É possível bloquear o cartão de crédito de um devedor!

É possível bloquear o cartão de crédito de um devedor!

01/10/2018 | Gestão de Crédito | Ana Paula de Arruda Camargo Chacon

Credores, atenção: sobre aquele devedor que não te paga de jeito nenhum, ainda há esperança!

Não é novidade que a cultura da inadimplência infelizmente, aprece enraizada na nossa sociedade. Muita gente não se incomoda com as restrições sobre o seu CPF e vivem tranquilamente com “o nome sujo”. Adquirem bens, tem conta em banco, cartão de credito e consomem normalmente no comércio como se nada a ninguém devessem e ainda conseguem, sem dificuldade, contrair mais dívida através dos empréstimos consignados que dispensam a consulta ao CPF. Logicamente, há exceções, onde as pessoas se endividam por fatores alheios à sua vontade, contudo, ao contrário disso muitos devedores efetivamente continuam levando uma vida normal, se esquivando de pagar dívidas e gastando normalmente seu dinheiro como se nada devessem anteriormente.
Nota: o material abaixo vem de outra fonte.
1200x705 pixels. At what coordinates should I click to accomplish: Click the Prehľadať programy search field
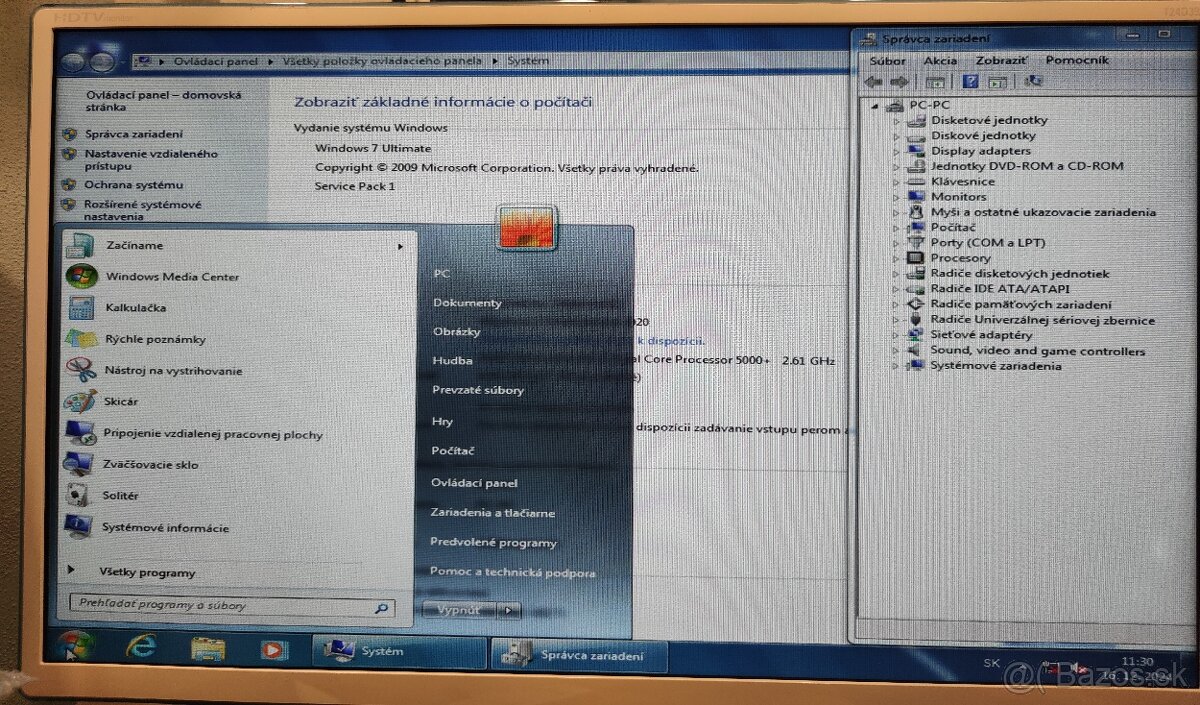coord(200,606)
Esse problema precisa ser combatido.
Esse comportamento é o martírio dos comerciantes, fornecedores e prestadores de serviços, empresários, autônomos que muitas das vezes assistem seus empreendimentos terminarem em falência em razão dos calotes que suportam.
A inadimplência afeta a economia de modo geral pois o pequeno empresário que em razão dos calotes precisa fechar suas portas, demite empregados contribuindo com o desemprego, fica inadimplente com seus tributos e fornecedores, fica devendo para o banco, etc. Enfim, é um ciclo vicioso que termina num saco sem fundo.
O judiciário brasileiro está abarrotado de ações de execução e ações cobrança, que tramitam por anos e nem sempre, mesmo com todos os instrumentos processuais coercitivos previstos no ordenamento jurídico terminam com a satisfação do crédito.
São inúmeros os artifícios que os devedores habituais lançam mão para fugir da obrigação de pagar, mesmo daquelas impostas por decisão judicial.
Mas, o novo Código Civil em vigor desde julho de 2015 trouxe um dispositivo que, se bem aplicado pelos nossos juízes promete mudar essa prática. O artigo 139, IV diz o seguinte: “O juiz dirigirá o processo conforme a disposições deste Código, incumbindo-lhe: determinar todas as medidas indutivas, coercitivas, mandamentais ou sub-rogatórias necessárias para assegurar o cumprimento da ordem judicial, inclusive nas ações que tenham por objeto prestação pecuniária.”
Com base nesse dispositivo é que alguns pedidos de cassação de CNH e passaporte chegaram ao judiciário, que não se posicionou favoravelmente tendo em vista que essas medidas afetam o direito de ir e vir do devedor mas não tem eficácia na esfera pecuniária, ou seja, não tem o condão de compelir ao pagamento da dívida.
Porém, recente decisão emanada pelo juízo de uma comarca do interior do Estado de São Paulo, determinou que as instituições bancárias informem se o devedor daquele caso concreto tem relação com operadoras de cartão de crédito, e em caso positivo, que promovam o bloqueio dos mesmos.
Vejamos o trecho da decisão: “(...) No mais, considerando que pessoalmente intimada a executada não pagou o débito, não foram encontrados ativos penhoráveis, veículos ou bens móveis dispensáveis, com fundamento no art. 139, IV, do CPC determino o bloqueio dos cartões de crédito em nome da executada porque, inegavelmente, o crédito fácil e, à princípio, paralelo à real movimentação financeira permite a realização de gastos desnecessários, em prejuízo do pagamento da dívida. Para efetivar essa ordem, oficie-se à instituição financeira com a qual a executada mantém relacionamento (fl. 178) para que providencie o bloqueio dos cartões de crédito existentes. Intime-se.”
Essa decisão inovadora traz uma luz no fim do túnel dos processos de execução e a esperança aos credores de verem seus créditos satisfeitos. Uma sociedade sem inadimplência é uma sociedade muito mais saudável, mas se as pessoas não fazem sua parte, a tendência é de que, cada vez mais o judiciário faça por elas, até que se alcance a mudança de conduta. O consumo consciente é o primeiro passo para a transformação desse paradigma. Fique ligado!